Forums > Digital Art and Retouching > Cleaning up skin from a digital projector

Photographer

MC Seoul Photography

Posts: 469

Seoul, Seoul, Korea (South)

A while back I tried recreating an image from Kate moss's shoot in playboy of this year.
(NSFW)

http://www.nssmag.com/data/images/galle … 014202.jpg

specifically the one on the right. My partner had a projector in the studio, and I made up some overlays and gave it a try. It didn't turn out bad, but the digital project made somewhat of a mess with the skin. I wish I had some kind of analog projector.  What i noticed is that all over the skin is a grid pattern from the digital projection.

I've looked at a full size scan of the Kate moss one from the issue, and it seems they either used an analogue projector or a digital one which doesn't project that kind of pixel grid pattern.

Any ideas on cleaning something like this up?

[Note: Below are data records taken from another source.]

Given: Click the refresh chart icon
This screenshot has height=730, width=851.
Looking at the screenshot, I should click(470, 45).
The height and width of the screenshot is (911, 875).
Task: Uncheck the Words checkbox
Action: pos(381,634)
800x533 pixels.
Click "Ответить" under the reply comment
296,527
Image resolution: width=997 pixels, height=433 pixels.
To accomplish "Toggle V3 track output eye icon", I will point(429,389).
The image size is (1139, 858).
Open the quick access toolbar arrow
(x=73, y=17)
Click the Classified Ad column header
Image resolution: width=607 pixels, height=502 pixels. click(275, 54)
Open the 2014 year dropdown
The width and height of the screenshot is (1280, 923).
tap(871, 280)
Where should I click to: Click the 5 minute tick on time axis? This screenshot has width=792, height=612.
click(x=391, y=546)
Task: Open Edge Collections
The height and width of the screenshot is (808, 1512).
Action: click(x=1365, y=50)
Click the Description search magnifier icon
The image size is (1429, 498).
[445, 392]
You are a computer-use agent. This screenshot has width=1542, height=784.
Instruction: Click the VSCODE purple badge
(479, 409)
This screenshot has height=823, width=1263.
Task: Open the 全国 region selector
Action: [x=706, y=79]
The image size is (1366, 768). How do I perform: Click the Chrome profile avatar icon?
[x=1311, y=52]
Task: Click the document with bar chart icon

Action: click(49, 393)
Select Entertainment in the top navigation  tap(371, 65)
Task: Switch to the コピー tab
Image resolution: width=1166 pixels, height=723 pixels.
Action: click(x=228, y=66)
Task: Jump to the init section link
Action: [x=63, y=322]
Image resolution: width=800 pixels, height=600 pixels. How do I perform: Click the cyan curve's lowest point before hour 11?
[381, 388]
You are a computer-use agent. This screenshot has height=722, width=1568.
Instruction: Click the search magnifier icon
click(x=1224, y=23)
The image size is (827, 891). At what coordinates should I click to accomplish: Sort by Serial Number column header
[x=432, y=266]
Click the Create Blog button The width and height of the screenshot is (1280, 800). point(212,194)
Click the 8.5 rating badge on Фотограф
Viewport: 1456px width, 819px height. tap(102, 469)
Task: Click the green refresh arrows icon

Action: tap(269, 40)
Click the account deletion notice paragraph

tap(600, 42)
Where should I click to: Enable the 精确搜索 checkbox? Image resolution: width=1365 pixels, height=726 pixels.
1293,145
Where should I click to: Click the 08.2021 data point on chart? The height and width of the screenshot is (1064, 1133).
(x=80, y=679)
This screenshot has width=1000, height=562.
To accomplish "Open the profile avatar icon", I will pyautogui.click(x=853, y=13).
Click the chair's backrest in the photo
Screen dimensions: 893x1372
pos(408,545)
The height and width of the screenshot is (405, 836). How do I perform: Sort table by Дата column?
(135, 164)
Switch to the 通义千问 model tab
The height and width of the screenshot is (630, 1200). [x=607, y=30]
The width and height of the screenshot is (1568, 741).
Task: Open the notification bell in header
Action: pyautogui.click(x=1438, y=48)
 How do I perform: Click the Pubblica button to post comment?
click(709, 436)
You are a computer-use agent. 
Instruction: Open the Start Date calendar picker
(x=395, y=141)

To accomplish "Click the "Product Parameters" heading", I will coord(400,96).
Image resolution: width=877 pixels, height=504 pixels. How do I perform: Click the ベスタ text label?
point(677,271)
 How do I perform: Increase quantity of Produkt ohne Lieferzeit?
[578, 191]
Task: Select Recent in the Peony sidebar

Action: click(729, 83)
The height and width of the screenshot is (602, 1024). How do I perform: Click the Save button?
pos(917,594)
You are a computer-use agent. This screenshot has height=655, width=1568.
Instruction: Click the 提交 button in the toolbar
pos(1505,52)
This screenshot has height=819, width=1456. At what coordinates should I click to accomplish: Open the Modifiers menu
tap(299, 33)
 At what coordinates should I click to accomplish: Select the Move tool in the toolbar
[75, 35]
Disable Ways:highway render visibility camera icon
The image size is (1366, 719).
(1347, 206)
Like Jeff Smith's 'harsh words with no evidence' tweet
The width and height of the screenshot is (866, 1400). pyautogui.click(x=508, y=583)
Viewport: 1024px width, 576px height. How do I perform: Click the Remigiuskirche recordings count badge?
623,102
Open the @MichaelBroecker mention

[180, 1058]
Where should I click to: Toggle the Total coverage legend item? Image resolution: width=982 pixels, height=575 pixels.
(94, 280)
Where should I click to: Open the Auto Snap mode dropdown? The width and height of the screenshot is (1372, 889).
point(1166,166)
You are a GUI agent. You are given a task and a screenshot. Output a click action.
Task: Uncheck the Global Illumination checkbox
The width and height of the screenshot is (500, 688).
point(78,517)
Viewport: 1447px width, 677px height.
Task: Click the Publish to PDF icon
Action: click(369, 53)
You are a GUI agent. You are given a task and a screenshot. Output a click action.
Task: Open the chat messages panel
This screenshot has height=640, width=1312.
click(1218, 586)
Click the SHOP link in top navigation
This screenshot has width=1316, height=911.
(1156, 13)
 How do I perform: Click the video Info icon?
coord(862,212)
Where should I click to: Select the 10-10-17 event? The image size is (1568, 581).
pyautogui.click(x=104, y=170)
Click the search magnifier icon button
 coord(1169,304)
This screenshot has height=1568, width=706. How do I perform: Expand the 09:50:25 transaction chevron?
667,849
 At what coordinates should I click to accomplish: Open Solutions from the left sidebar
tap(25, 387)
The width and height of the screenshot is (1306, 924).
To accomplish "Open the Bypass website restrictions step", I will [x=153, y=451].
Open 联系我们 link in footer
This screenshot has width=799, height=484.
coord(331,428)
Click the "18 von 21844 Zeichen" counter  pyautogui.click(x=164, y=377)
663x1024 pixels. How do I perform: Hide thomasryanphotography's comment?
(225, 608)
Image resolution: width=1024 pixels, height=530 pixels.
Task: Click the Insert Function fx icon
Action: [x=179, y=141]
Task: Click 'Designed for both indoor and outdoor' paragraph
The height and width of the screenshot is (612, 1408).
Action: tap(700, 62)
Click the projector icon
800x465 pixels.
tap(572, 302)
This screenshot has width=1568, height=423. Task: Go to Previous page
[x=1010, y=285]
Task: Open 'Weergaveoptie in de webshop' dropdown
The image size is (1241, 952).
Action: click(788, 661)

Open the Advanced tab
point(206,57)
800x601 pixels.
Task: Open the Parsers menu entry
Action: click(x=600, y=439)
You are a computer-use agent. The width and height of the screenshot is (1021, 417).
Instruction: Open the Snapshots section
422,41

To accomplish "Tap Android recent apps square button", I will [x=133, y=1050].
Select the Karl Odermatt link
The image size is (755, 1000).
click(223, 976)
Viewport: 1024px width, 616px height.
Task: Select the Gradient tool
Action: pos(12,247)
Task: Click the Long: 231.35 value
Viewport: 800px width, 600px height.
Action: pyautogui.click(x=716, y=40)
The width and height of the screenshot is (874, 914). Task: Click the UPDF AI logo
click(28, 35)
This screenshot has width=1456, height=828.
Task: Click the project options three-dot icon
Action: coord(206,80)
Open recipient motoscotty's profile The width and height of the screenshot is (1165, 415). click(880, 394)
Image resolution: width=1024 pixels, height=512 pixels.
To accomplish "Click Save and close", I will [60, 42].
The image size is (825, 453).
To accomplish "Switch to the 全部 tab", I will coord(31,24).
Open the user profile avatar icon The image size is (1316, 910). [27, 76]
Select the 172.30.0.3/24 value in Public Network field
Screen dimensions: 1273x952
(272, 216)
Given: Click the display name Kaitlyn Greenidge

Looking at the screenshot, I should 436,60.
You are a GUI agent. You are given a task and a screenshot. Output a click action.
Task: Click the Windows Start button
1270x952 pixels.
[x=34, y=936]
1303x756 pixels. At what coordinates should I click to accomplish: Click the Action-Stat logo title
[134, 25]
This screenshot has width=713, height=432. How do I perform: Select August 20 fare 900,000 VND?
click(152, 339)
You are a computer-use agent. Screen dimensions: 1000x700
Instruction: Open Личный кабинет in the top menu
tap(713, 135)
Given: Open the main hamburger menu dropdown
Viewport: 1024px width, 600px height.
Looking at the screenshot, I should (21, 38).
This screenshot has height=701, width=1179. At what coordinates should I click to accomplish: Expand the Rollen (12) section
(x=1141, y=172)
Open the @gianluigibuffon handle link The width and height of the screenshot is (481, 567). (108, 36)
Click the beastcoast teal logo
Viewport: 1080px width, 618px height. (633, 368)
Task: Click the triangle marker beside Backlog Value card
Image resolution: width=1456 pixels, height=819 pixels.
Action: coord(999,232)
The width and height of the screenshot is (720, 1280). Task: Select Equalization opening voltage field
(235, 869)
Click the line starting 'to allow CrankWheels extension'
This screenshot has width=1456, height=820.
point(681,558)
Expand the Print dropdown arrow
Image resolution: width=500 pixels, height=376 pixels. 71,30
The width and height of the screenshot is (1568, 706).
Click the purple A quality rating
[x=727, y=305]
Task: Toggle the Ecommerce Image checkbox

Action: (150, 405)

Here is an example. this is not a keeper, but clearly shows the issue at hand.
http://imgur.com/xxTgUh0

Obviously I'd like to avoid this in the future, I've been googling and I've just found out this is called the "Screen door effect" and they suggest DLP projectors don't suffer from this? anyone got one and can confirm?

Dec 17 14 02:20 am Link

Retoucher

CLICK retouch

Posts: 235

Denver, Colorado, US

I'll list a couple of things of the top of my head, but this is really too much effort, it's easier to reshoot.

-Selection based on high pass. Make a high pass layer, then use threshold to make a mask for a lighten adjustment. Refine the mask.
-Dodge and burn.
-Make lighten/color correction layers using selective color.
-Hue saturation and go into individual channels to adjust hue/saturation/luminosity.
-Inverted high pass blurred by a third.

Dec 17 14 07:25 am Link

Photographer

MC Seoul Photography

Posts: 469

Seoul, Seoul, Korea (South)

Thanks, I'll try some of those.

Right now not exactly easier, someday it will be. We're looking for an affordable DLP projector here in Korea first, but the girl who likes to shoot this stuff with me is in India for a few months. So I've got a little time to see if I can't clean up one or two of the good ones.

Dec 17 14 04:23 pm Link

Photographer

NothingIsRealButTheGirl

Posts: 35726

Los Angeles, California, US

Dec 17 14 05:03 pm Link

Photographer

MC Seoul Photography

Posts: 469

Seoul, Seoul, Korea (South)

I've seen that. No pentax support out of the box, so I'd have to find an adapter that worked with it, or buy some cannon lens.

Then I'd have to print transparencies.

I like to experiment a lot, so I may create or download random patterns or things to use. I'd have to see how much of a hassle it'd be here in Korea to get those transparencies created. if I can find a second hand DLP projector around $200 or so I might go for that. We've already got the computer to run it. If not, maybe I'll look into making transparencies. I do like the projector a little more because it's easier to line up intricate patterns. and you don't have to fiddle with focus quite so much.

I guess this is a price vs ease of use issue with that light blaster. But it is pretty cool.